Lavorare per promuovere una maggior conoscenza delle malattie onco-ematologiche rare come la BPDCN contribuisce a far sentire chi ne sia affetto più accettato e inserito in un contesto sociale da cui, altrimenti, rischierebbe di uscire. “L’utilizzo di questionari o di altri strumenti specifici per rilevare la qualità di vita dei malati è una buona soluzione per avere un’idea dell’impatto della patologia”, afferma ancora Garuti. “Altrettanto fondamentale è la possibilità di aver accesso a un gruppo di pazienti, all’interno del quale poter condividere le proprie esperienze, i dubbi e i timori”. Incontrare altre persone con problemi analoghi ai propri fa sentire meglio non soltanto i pazienti ma anche chi di loro si prende cura: per il caregiver avere uno spazio dedicato all’ascolto e alla condivisione è altrettanto utile che per il malato. Inoltre, da questi momenti di confronto possono giungere informazioni riguardanti possibili trial clinici dedicati alla patologia in questione, e per pazienti e familiari venirne a conoscenza significa avere la possibilità di farne parte e poter continuare a sperare, oltre che sapere che il proprio contributo potrà servire, in futuro, ad altre persone. “Uno dei concetti su cui, come associazione, ci soffermiamo con maggior frequenza è relativo all’opportunità di fare rete”, precisa Garuti. “Dar vita a un network di persone - pazienti, medici e rappresentanti delle associazioni - collegate a una patologia rara consente di studiarla più a fondo, di comprenderne i meccanismi eziopatogenetici e di progettare sperimentazioni cliniche per testare possibili nuovi farmaci con cui contrastarla”.

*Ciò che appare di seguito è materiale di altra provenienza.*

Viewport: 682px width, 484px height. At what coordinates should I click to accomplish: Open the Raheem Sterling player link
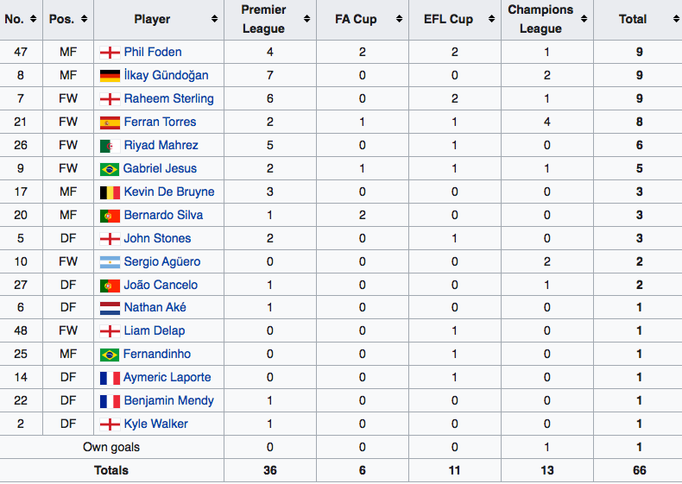point(168,98)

L’informazione, poi, assume ancora più valore in relazione alle opzioni terapeutiche esistenti per una data malattia, come ad esempio il trapianto di cellule staminali ematopoietiche nella BPDCN. Attualmente, il trapianto continua ad esser percepito come una procedura ‘spaventosa’, perciò all’interno dei gruppi di pazienti AIL, o di altre associazioni, si stanno costituendo sottogruppi composti da persone che abbiano già affrontato o siano in attesa di sottoporsi a questa procedura. “Fino a un paio di decenni fa il trapianto di cellule staminali ematopoietiche produceva risultati positivi in una limitata percentuale di persone, ma oggi più del 90% dei casi di trapianto ha un decorso positivo”, sottolinea Garuti. “Saperlo è importante, perché questo intervento può significare la guarigione da una malattia che, allo stato attuale, non ha altra soluzione definitiva”. Nel caso della BPDCN, infatti, il trapianto è una stazione cruciale del percorso di cura e bisogna che i pazienti prendano consapevolezza di ciò e che ne conoscano anche i risvolti più tecnici, per potervisi sottoporre con serenità nell’ottica di un futuro libero dalla malattia.